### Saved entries

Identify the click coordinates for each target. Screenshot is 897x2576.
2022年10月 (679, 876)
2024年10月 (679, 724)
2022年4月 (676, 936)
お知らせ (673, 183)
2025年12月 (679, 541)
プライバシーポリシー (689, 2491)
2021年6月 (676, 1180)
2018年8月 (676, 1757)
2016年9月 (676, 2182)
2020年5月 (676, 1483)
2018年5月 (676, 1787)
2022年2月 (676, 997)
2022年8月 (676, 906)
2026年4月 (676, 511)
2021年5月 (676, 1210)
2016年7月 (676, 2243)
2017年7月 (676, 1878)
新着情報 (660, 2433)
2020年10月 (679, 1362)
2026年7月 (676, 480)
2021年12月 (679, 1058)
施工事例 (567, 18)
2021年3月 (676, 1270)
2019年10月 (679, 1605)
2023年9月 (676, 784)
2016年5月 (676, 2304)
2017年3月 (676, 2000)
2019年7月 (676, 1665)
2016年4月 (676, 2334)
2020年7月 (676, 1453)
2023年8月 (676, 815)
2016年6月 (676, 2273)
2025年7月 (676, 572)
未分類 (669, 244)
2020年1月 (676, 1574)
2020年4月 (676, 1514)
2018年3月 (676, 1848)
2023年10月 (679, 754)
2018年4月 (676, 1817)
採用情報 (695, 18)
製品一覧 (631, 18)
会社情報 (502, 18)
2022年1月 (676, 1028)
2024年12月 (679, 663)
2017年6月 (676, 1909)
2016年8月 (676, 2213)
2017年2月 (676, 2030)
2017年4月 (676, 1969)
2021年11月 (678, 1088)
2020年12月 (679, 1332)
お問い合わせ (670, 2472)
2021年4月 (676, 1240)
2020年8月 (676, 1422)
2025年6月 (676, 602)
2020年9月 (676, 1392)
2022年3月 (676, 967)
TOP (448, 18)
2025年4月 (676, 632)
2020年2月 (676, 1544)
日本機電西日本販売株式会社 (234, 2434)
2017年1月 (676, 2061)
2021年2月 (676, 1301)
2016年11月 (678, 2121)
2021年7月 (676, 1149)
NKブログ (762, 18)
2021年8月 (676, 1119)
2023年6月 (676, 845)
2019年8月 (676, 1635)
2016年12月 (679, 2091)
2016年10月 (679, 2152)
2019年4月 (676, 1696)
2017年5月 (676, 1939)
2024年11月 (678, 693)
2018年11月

### PROBLEM REQUIREMENTS
Quote the data above from the line containing "2017年7月 (676, 1878)" to the line containing "2016年8月 (676, 2213)", inclusive, and stop.

### SOLUTION BELOW
2017年7月 (676, 1878)
新着情報 (660, 2433)
2020年10月 (679, 1362)
2026年7月 (676, 480)
2021年12月 (679, 1058)
施工事例 (567, 18)
2021年3月 (676, 1270)
2019年10月 (679, 1605)
2023年9月 (676, 784)
2016年5月 (676, 2304)
2017年3月 (676, 2000)
2019年7月 (676, 1665)
2016年4月 (676, 2334)
2020年7月 (676, 1453)
2023年8月 (676, 815)
2016年6月 (676, 2273)
2025年7月 (676, 572)
未分類 (669, 244)
2020年1月 (676, 1574)
2020年4月 (676, 1514)
2018年3月 (676, 1848)
2023年10月 (679, 754)
2018年4月 (676, 1817)
採用情報 (695, 18)
製品一覧 (631, 18)
会社情報 (502, 18)
2022年1月 (676, 1028)
2024年12月 (679, 663)
2017年6月 (676, 1909)
2016年8月 (676, 2213)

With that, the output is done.